Tambang, – Pemerintah Kabupaten Kampar terus berkomitmen dalam menekan angka kekerasan dalam rumah tangga sekaligus meningkatkan kemandirian ekonomi kaum perempuan. Langkah nyata ini diwujudkan melalui pembukaan Kegiatan Sosialisasi Undang-Undang Penghapusan Kekerasan Dalam Rumah Tangga (UU PKDRT) yang disejalankan dengan Pelatihan Membuat Sabun Cuci Piring, bertempat di Aula Kecamatan Tambang, Selasa (30/07).
Acara resmi ini diinisiasi oleh Pusat Data dan Informasi Perempuan Riau (Pusdatin Puanri) Kabupaten Kampar yang berkolaborasi erat dengan Dinas Pengendalian Penduduk, Keluarga Berencana, Pemberdayaan Perempuan dan Perlindungan Anak (DPPKBP3A) Kabupaten Kampar.
Kegiatan ini dibuka secara resmi oleh Wakil Bupati Kampar, Dr.
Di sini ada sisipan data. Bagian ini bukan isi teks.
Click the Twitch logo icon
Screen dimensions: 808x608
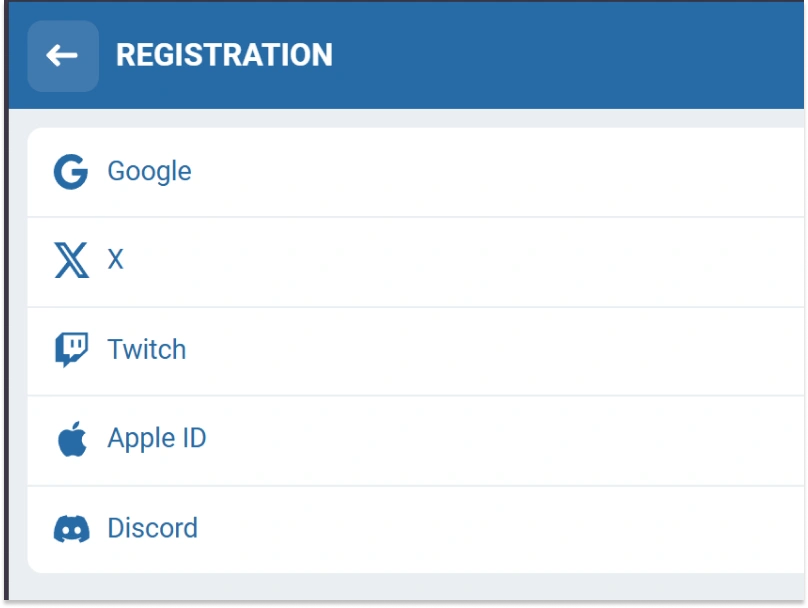[x=71, y=350]
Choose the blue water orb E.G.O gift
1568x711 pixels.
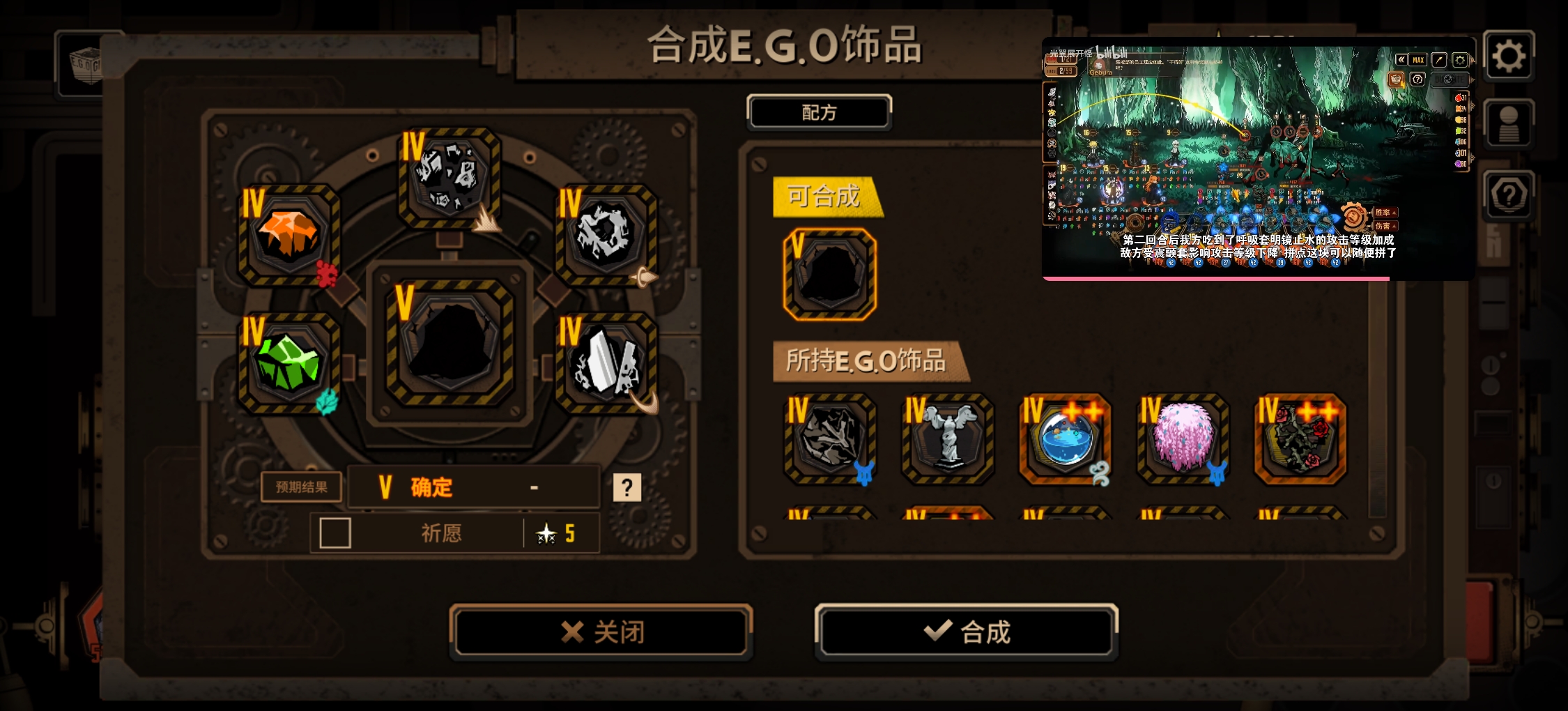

H. Misharti, S.Ag., M.Si. yang juga merupakan Ketua (Pusdatin Puanri) Kabupaten Kampar. Dalam arahannya, Wakil Bupati menegaskan bahwa pemahaman terhadap UU PKDRT sangat krusial untuk memberikan perlindungan hukum bagi perempuan dan anak. Beliau juga mengapresiasi inovasi pelatihan pembuatan sabun sebagai langkah strategis dalam mendongkrak ekonomi kreatif keluarga.
"Kemandirian finansial perempuan terbukti efektif menurunkan potensi stres emosional di dalam keluarga yang sering memicu tindakan kekerasan," tegas Wabup saat membuka acara.
Turut mendampingi Wakil Bupati di lokasi acara, Kepala DPPKBP3A Kabupaten Kampar, Drs. Edi Afrizal, M.Si. Dalam penyampaiannya, Kepala Dinas menekankan bahwa sinergi lintas sektor ini diharapkan mampu menciptakan ketahanan keluarga yang kokoh, baik dari sisi psikologis, hukum, maupun finansial.
Untuk memastikan output yang maksimal, panitia penyelenggara menghadirkan para narasumber berkompeten di bidang hukum perlindungan perempuan dan praktisi wirausaha. Melalui sosialisasi dan pelatihan ini, para peserta yang didominasi oleh kaum ibu diharapkan tidak hanya melek hukum, tetapi juga pulang membawa keterampilan baru yang bernilai ekonomis tinggi.